Pandemic Is Starting to Hit North American Meat Plants Again
Date: 2020-12-18 18:27:03
Meat packers across North America are bracing for a resurgence of coronavirus cases, trying to avoid the shutdowns that left supermarket shelves empty earlier in the pandemic.
Cargill Inc. has temporarily idled one of its beef plants in Canada after some employees tested positive. JBS, the world’s top meat producer, sent thousands of vulnerable U.S. workers home on paid leave, while Sanderson Farms Inc. said it’s now facing higher absenteeism at its plants than earlier in the pandemic.
Producers of everything from beef to chicken are looking to prevent the sort of disruption that shut several plants during the spring, curbing meat supplies when consumers were stocking up their fridges. Executives now say companies are better prepared, having spent millions of dollars to reconfigure factories, implement social distancing and distribute the protective equipment workers need to stay safe while keeping the food supply chain running. A labor union executive warns that efforts to keep plants running comes at a cost, with extra hours taking a physical toll on workers.

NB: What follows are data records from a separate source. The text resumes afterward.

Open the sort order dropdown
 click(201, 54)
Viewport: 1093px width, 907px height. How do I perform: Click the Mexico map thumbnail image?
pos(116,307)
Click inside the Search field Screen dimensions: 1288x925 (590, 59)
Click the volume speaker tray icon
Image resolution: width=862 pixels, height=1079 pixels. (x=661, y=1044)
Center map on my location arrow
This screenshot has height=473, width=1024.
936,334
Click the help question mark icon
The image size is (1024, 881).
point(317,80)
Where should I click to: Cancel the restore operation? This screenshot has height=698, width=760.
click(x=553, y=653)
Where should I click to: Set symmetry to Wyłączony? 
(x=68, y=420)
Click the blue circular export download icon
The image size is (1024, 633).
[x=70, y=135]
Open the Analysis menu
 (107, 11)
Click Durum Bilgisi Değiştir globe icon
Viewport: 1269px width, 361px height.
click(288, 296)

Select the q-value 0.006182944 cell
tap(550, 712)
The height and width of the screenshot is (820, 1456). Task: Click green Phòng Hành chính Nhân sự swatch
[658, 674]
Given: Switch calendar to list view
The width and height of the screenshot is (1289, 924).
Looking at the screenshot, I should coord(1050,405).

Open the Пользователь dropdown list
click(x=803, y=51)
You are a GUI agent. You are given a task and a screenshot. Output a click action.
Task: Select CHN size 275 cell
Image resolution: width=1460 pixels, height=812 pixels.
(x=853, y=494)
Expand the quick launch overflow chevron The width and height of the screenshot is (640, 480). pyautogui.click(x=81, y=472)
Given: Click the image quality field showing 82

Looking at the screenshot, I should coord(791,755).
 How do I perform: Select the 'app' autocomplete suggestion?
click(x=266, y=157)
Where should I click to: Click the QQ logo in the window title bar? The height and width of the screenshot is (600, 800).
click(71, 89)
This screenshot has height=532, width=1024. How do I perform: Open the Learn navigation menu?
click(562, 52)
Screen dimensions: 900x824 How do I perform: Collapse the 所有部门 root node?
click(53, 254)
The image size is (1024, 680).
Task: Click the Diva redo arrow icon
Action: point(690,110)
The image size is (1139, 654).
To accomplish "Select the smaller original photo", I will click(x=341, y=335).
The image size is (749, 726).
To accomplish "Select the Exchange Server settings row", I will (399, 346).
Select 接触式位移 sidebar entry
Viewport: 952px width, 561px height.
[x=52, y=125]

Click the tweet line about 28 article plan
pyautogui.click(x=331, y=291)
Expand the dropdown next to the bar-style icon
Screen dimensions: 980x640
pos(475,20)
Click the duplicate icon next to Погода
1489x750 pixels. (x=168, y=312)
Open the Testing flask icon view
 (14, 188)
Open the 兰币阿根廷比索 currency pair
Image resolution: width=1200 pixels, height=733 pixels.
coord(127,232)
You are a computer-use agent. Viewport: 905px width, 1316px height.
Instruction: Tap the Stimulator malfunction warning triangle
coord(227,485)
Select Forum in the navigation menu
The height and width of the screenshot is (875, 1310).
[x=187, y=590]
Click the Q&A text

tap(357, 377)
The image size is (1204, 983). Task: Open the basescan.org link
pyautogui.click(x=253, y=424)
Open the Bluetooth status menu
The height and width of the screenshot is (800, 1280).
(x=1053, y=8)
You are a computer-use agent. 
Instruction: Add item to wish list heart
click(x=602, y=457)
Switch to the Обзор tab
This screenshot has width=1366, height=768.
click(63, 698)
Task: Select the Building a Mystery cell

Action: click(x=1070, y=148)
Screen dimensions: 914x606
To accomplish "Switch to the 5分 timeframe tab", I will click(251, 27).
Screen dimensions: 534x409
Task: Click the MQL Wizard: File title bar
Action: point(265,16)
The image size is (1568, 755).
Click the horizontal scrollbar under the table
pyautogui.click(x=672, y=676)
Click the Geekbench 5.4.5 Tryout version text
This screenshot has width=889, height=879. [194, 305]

“I don’t expect to see the same issues,” Jon Nash, head of protein for Cargill in North America, said in an interview. “Generally speaking, our industry is better prepared to handle the challenges. We know what we are dealing with.”
“We know a lot more than we ever did and I think our food supply chain is resilient to the point we will be O.K,” he said.
Closely-held Cargill, the world’s largest agricultural commodities trader, said Thursday it was temporarily shutting down its beef processing plant in Ontario due to “an abundance of caution as our local workforce deals with the community-wide impacts of Covid-19.”
“This is not just a Cargill spread, but community-wide spread in Guelph,” about 56 miles (90 kilometers) west of Toronto, said April Nelson, a spokeswoman for the company.
Earlier this month, JBS said it had sent more than 5,000 workers home in the U.S. since coronavirus cases began to accelerate in October. Joe Sanderson, chief executive officer of the third-largest U.S. chicken producer, said infections are rising among its workers as cases increase in Texas, Mississippi, Georgia, the Carolinas and Louisiana.